======== THE RECORDS ========
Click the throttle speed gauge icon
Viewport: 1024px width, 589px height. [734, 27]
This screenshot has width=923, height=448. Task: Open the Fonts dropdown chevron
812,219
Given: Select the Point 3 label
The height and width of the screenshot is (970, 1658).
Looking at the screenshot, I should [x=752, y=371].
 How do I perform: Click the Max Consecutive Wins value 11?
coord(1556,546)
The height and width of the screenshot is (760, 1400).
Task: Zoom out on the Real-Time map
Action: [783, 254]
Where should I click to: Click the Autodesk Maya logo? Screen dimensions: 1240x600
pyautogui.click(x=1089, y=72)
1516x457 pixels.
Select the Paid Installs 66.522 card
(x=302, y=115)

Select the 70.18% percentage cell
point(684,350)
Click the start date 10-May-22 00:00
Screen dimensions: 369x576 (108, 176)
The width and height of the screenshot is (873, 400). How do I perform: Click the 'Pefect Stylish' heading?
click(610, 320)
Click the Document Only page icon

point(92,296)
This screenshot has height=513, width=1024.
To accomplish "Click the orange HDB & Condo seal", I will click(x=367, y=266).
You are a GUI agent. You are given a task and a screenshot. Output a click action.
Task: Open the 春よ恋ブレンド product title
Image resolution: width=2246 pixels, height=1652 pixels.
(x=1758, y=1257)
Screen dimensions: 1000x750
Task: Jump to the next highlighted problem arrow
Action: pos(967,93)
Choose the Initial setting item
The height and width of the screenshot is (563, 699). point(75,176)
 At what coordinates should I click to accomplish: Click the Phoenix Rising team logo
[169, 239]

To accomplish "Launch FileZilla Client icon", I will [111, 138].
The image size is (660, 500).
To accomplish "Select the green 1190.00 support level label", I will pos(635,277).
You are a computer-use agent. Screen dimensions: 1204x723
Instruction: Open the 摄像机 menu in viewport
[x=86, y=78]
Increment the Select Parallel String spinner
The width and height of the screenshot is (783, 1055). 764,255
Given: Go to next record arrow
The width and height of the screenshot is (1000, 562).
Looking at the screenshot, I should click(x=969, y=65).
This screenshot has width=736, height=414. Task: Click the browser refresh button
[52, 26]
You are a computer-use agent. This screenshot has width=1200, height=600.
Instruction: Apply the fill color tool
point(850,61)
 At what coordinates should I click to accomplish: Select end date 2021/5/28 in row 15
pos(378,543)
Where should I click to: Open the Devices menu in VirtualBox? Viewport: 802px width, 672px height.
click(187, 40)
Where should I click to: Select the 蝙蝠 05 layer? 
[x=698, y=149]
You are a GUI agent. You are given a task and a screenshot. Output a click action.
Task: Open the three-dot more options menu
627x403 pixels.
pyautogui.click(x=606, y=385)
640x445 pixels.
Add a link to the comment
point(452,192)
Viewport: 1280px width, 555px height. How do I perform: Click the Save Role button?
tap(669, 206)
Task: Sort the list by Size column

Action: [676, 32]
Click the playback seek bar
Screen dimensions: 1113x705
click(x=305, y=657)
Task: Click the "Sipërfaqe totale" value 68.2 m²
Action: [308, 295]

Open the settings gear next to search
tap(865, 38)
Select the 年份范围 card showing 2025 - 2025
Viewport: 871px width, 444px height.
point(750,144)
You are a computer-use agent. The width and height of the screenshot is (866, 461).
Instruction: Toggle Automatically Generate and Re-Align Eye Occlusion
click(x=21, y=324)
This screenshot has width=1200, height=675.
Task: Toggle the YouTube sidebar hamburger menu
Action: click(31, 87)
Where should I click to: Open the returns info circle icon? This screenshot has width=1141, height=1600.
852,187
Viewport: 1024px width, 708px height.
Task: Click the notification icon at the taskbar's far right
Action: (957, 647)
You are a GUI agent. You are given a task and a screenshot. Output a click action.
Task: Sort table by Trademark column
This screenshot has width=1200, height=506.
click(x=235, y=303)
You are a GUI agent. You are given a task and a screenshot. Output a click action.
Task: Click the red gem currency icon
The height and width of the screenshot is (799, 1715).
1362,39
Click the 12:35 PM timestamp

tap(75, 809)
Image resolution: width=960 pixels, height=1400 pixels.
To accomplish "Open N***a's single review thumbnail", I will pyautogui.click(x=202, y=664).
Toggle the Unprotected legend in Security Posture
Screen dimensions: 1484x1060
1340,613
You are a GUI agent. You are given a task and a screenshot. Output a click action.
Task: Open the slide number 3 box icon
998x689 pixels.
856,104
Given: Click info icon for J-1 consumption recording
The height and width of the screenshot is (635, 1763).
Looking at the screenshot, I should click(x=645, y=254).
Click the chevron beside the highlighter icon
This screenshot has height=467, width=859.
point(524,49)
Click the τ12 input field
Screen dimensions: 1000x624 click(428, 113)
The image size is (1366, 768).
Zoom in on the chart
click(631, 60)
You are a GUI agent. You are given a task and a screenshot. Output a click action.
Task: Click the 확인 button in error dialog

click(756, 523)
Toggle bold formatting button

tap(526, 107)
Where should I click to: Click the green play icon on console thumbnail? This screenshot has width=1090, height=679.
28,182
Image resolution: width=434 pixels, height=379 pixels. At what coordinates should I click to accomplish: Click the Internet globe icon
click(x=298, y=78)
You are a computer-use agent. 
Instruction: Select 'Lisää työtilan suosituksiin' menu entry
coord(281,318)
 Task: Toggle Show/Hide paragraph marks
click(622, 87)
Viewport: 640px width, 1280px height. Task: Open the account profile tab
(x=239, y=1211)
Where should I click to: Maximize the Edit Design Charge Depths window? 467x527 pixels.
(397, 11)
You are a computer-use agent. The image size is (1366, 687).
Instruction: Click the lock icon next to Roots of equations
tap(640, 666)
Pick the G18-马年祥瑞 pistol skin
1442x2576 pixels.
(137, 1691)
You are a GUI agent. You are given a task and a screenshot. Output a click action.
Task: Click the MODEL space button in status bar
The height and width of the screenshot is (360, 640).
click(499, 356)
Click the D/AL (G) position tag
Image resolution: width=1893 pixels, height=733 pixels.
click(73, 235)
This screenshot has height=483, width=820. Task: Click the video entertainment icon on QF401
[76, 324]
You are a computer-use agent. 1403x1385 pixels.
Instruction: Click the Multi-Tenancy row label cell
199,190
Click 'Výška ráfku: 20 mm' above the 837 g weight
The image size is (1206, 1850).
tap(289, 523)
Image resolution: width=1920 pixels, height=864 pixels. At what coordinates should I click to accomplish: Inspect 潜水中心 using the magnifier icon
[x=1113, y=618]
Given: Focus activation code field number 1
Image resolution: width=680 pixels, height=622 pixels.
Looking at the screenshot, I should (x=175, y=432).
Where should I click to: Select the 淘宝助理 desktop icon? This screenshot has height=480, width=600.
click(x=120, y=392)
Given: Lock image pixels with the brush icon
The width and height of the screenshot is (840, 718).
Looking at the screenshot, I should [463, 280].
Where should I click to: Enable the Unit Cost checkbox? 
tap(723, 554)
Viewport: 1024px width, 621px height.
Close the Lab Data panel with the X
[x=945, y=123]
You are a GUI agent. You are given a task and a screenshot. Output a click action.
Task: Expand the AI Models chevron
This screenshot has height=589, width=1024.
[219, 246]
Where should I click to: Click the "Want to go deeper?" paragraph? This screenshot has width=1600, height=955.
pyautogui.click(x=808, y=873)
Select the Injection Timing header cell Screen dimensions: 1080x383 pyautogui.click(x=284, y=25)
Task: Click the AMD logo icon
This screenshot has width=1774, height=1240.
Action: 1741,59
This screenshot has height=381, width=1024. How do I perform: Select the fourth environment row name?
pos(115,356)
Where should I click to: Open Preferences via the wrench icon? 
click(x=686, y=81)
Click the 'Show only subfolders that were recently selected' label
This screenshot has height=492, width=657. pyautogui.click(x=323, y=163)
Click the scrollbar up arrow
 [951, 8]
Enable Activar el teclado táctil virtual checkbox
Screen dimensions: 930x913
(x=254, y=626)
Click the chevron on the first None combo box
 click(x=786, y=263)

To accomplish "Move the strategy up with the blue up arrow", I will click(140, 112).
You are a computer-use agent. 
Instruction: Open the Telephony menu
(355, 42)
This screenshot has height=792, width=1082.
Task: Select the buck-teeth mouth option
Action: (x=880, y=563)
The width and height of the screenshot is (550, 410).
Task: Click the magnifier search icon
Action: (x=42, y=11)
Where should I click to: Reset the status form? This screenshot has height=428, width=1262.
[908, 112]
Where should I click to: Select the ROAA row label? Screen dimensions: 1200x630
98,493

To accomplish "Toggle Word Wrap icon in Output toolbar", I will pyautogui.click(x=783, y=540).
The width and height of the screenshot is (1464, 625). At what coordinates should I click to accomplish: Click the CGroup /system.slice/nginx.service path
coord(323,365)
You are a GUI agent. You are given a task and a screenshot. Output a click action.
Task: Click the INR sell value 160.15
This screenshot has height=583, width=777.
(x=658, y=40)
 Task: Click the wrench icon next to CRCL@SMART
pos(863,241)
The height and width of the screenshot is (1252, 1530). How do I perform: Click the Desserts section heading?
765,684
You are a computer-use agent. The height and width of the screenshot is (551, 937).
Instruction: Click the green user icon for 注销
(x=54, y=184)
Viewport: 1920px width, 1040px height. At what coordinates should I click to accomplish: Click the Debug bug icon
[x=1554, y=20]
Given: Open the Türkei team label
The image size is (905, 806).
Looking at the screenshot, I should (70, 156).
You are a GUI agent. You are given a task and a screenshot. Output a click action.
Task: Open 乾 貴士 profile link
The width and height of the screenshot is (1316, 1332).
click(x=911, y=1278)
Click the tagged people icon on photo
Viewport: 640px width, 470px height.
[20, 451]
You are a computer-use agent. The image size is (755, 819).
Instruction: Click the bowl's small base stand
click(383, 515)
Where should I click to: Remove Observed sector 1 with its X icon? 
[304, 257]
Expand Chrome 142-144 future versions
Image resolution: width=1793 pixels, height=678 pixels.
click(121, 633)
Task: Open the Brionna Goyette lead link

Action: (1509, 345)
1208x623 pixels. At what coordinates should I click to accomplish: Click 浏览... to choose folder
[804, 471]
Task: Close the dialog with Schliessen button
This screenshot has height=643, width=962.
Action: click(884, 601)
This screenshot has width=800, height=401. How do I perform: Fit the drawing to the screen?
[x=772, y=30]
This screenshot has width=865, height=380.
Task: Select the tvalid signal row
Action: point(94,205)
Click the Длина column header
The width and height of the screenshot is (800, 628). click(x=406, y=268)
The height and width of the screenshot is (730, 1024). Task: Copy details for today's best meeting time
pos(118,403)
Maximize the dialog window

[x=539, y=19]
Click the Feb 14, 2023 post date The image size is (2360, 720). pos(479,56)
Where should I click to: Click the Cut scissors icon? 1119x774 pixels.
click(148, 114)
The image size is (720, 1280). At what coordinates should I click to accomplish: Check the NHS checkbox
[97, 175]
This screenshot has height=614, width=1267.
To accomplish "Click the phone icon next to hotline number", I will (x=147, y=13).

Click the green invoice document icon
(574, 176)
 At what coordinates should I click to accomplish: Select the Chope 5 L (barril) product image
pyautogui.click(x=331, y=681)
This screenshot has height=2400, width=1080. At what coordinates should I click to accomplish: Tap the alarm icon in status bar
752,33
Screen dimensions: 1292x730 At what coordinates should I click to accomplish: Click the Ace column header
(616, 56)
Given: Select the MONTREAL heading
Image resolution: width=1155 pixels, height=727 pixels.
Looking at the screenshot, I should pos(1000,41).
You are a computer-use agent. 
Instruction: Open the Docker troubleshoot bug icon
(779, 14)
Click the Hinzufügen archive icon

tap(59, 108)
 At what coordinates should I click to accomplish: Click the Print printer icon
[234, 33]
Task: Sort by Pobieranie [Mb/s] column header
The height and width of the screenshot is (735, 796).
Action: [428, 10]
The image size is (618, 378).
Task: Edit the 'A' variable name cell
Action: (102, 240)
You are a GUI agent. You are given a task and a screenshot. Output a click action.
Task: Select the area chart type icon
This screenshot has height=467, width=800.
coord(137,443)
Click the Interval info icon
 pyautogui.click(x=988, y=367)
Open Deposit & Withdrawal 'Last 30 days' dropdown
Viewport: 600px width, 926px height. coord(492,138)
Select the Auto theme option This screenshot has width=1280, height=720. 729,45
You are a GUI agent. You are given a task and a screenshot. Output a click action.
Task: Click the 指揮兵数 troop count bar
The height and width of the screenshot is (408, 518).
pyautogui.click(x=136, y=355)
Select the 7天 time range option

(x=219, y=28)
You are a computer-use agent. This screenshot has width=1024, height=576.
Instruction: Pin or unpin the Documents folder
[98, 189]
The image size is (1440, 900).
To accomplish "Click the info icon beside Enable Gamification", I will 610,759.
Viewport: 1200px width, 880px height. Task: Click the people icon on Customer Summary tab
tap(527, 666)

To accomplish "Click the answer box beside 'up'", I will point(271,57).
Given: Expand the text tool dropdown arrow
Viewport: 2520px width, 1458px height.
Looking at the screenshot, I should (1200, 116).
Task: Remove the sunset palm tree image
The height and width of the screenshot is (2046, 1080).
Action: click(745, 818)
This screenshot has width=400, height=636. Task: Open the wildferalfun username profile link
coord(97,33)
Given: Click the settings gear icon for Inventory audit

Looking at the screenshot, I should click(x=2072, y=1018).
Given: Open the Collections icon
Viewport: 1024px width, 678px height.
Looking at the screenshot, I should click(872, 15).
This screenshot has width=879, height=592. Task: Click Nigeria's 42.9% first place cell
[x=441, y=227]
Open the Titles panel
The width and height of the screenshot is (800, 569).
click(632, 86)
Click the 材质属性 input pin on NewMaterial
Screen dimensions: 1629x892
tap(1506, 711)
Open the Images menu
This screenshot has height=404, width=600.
========
Every line from the line containing "Select the Auto" through the line containing "Task: Click the 指揮兵数 troop count bar" in the records above must be retyped exactly. Leave out the rest.

Select the Auto theme option This screenshot has width=1280, height=720. 729,45
You are a GUI agent. You are given a task and a screenshot. Output a click action.
Task: Click the 指揮兵数 troop count bar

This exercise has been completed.